Reviews
Basic Dutch: A Grammar and Workbook
Dutch, Books
March 10, 2013
Author Jenneke A. Oosterhoff
Series Routledge Grammar Workbooks
Publisher Routledge
Publication Date 2009
Price $37.95
Skill Level Beginner, Intermediate
If I hadn’t had German helping me out (there are many similarities with Dutch), I think Basic Dutch: A Grammar and Workbook would have been too hard for me as a complete beginner. Because I did have German helping me out, and because I was using another Dutch book at the same time, it went pretty well.
Still, throughout Basic Dutch, written by Jenneke Oosterhoff, I had this uneasy feeling I was being expected to know more than I had been taught. You don’t learn as much when you are trailed by confusion, and the level was just a little too advanced for someone in my shoes, even though the book is ostensibly designed for either absolute beginners or for “learners who want to refine their knowledge of grammatical structures.”
In addition, I don’t love the exercise design. There are too many fill-in-the-blank kinds of things, and there is little space to write answers, so my book ended up a big mess of cramped pencil scribblings. I would prefer more English-to-Dutch translation exercises, or in any case more labor-intensive drills that make you use your head more.
But there aren’t a lot of options for Dutch self-study, and I feel that at least Ms. Oosterhoff is responsible and knows what she is talking about grammatically. The editing was careful, and the design of the book and the paper are quite lovely for a grammar. I like lovely books.
A small exception to that “careful editing” comment is that I was asked to do present perfect in an exercise on page 111 but didn’t actually get present perfect explained to me until the subsequent chapter. It worked out okay, because I had studied present perfect elsewhere already, but that kind of stuff is annoying if you’re working with only one resource. That’s why I don’t (work with only one resource).

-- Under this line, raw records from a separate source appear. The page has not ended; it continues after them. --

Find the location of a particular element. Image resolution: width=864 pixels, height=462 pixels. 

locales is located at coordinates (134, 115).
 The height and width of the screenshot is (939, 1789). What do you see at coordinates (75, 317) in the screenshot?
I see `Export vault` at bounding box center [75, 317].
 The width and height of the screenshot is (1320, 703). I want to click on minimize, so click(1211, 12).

One other technical gripe: I don’t like that in Basic Dutch’s appendix of strong and irregular verbs, strong verbs are listed not alphabetically, but rather, according to the way they change their stem vowel in the simple past and the present perfect. Nooooooo! I am a beginner. I need totally alphabetical. Just let me find the damned thing without having to know anything about stem changes in advance.
Because of this flaw, I ended up using the verb table—an alphabetized one—in the back of my other main grammar book, Essential Dutch Grammar, in order to do an exercise in this book.
Should you finish Basic Dutch, there is a successor by the same author.